Lemonade Screening in Portland

What to watch in Portland theaters this week. Only one has the Beyhive.

You've binge-watched Bey on your own, you've trolled the comment wars and you've asked: "Is Beyonce the Bill Nye of Feminism?" Now you can weigh in, live. That is, if you get a coveted ticket to PSU's event at the Northwest Film Center's Whitsell Auditorium.

We will repeat that phrase because it will never cross the internet-waves again: "a coveted ticket to PSU's event at the Northwest Film Center's Whitsell Auditorium."

In other news:

The much-anticipated Angry Birds movie builds the franchise pyramid higher.

You can't afford Paris, but you can get drunk on Trader Joe's wine and watch a documentary about Nazi's pillaging the Louvre.

Zac Efron wears a shirt for a little bit, in Neighbors 2.

Finally, watch 75 minutes of profound blankness restored impecably at the Hollywood's River of Grass.

OPENING THIS WEEK:

The Angry Birds Movie

Perhaps the greatest Finnish-American collaboration this decade is this movie based on a game based on anger management therapy and avian flu. When green pigs take over Red's island paradise, the vitriolic bird and his buddies take matters into their own hands. Birds don't have hands, but these ones do have eyebrows to rival Scorsese. Screened after deadline.
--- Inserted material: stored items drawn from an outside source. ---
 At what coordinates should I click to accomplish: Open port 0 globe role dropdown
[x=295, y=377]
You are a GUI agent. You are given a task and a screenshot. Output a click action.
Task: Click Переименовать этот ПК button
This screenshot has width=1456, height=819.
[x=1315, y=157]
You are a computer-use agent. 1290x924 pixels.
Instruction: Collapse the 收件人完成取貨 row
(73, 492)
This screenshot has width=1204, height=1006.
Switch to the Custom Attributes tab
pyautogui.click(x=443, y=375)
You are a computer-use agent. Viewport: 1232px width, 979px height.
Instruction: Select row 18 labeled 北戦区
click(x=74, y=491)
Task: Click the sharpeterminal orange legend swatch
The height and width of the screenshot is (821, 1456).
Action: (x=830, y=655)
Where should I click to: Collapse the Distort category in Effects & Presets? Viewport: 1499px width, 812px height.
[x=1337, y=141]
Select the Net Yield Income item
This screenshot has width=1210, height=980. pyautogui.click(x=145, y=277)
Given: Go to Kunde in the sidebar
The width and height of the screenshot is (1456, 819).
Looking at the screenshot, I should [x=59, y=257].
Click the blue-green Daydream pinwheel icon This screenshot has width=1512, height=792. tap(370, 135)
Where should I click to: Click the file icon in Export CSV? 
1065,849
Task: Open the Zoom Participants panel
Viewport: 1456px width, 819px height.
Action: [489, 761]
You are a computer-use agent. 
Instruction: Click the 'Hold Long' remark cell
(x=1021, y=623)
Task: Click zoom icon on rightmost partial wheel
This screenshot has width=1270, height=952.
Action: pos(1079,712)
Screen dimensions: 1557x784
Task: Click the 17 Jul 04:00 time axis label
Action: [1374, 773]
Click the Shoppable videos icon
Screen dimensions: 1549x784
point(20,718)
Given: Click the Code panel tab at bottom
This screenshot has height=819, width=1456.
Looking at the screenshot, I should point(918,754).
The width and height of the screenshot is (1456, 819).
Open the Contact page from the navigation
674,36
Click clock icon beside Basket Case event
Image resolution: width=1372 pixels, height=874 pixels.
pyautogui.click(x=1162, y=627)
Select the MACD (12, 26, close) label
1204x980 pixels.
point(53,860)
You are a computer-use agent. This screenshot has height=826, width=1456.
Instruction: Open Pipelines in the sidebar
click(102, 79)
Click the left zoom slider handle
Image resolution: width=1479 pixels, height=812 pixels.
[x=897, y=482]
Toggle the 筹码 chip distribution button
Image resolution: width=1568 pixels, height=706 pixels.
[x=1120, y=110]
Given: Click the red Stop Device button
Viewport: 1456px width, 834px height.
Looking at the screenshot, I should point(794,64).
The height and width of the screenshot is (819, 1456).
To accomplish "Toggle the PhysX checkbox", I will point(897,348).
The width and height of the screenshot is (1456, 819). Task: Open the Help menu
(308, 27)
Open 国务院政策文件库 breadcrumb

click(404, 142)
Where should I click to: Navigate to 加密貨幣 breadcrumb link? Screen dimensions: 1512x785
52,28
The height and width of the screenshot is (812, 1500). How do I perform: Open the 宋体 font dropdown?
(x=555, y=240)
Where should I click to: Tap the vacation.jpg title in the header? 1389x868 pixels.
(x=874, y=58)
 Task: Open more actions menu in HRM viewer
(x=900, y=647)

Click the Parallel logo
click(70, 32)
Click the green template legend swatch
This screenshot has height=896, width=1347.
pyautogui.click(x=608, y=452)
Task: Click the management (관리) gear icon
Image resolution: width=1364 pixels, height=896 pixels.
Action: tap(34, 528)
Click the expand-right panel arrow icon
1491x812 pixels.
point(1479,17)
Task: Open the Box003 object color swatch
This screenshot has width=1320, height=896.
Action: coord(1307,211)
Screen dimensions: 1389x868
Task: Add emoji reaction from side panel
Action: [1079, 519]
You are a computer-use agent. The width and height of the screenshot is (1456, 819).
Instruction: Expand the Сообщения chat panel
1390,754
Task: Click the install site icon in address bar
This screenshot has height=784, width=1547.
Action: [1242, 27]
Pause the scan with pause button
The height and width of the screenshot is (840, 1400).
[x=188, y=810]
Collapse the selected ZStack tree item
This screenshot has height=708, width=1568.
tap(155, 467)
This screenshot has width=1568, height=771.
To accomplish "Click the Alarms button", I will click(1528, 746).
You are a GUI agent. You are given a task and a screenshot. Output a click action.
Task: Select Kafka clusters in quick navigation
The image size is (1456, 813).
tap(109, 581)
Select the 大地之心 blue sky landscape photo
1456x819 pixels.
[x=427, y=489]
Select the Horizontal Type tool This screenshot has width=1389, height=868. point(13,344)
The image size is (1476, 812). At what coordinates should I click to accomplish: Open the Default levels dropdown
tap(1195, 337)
Rated PG. Playing at: Bridgeport, Cedar Hills, City Center, Clackamas, Division, Lloyd, Pioneer Place, Tigard, Vancouver.

Francofonia

[ B- ] Patience helps where fine art is concerned, and Aleksandr Sokurov's documentary about the Louvre is no different. Feeding history and war through the lens of art, Sokurov gives us a platter of food for thought. After the first 10 minutes, which is a slogging slideshow of low-quality images, we meet the men who saved Paris' art from German occupation and learn about a period when the Louvre was Le Musée Napoléon to house Napoleon Bonaparte's spoils of war. While the blurry slideshows recur, they are balanced with shots of Parisian architecture and the stunning halls of the Louvre. Don't give up before the first beautiful camera pan that climbs up the side of a Parisian apartment and crests with a view of the entire city.

Not Rated. Playing at: Cinema 21.

Neighbors 2: Sorority Rising

Frenemies Seth Rogen and Zac Efron reprise their roles as a young dad and a college grad, joining forces to protect the block from Chloë Grace Moretz and her anti-sorority, which is out to prove it has just as much a right to party as the frats do. Screened after deadline. See wweek.com for Lauren Terry's review.

Rated R. Playing at: Bridgeport, Cedar Hills, City Center, Clackamas, Division, Lloyd, Pioneer Place, Tigard, Vancouver.

Lemonade

You've already watched Lemonade like 100 times. You've discussed it with your friends and your co-workers at length, three times a day. Now, take your theories and ideas out into the world and join other members of the Beyhive and a panel that includes Intisar Abioto, Hannah Abioto and Deena Bee for a viewing and discussion of the truly awesome visual album.

GO: NW Film Center's Whitsell Auditorium. 6 pm Tuesday, May 24.

River of Grass

[ B ] Like many auteur debuts, Kelly Reichardt's River of Grass feels personal. The 1994 foray is set among the director's suburban Miami roots, transposing teenage angst onto an unmoored housewife caught up in a shooting accident. But unlike her louder-voiced, indie contemporaries, Reichardt arrived with near-clinical montage and silence, sharpened here by a 2015 digital restoration. Since, Reichardt has trekked darkly through the Oregon wilderness in Wendy and Lucy, Old Joy and Night Moves, but initially her stark minimalism felt aggressive and intentional. The act of framing any unsightly object in River of Grass—an overpass, a crime-scene photo, a broken TV—purposefully banishes a comedy bit in progress or a rapidly oncoming plot point. This style of omission can flummox, and Reichardt herself once called River of Grass "a road movie without the road, a love story without the love, and a crime story without the crime." What's left is 75 profoundly blank minutes and a fearless camera creating and destroying with every single cut.

Not rated. Playing at Hollywood Theatre. 7:30 pm Wednesday, May 18.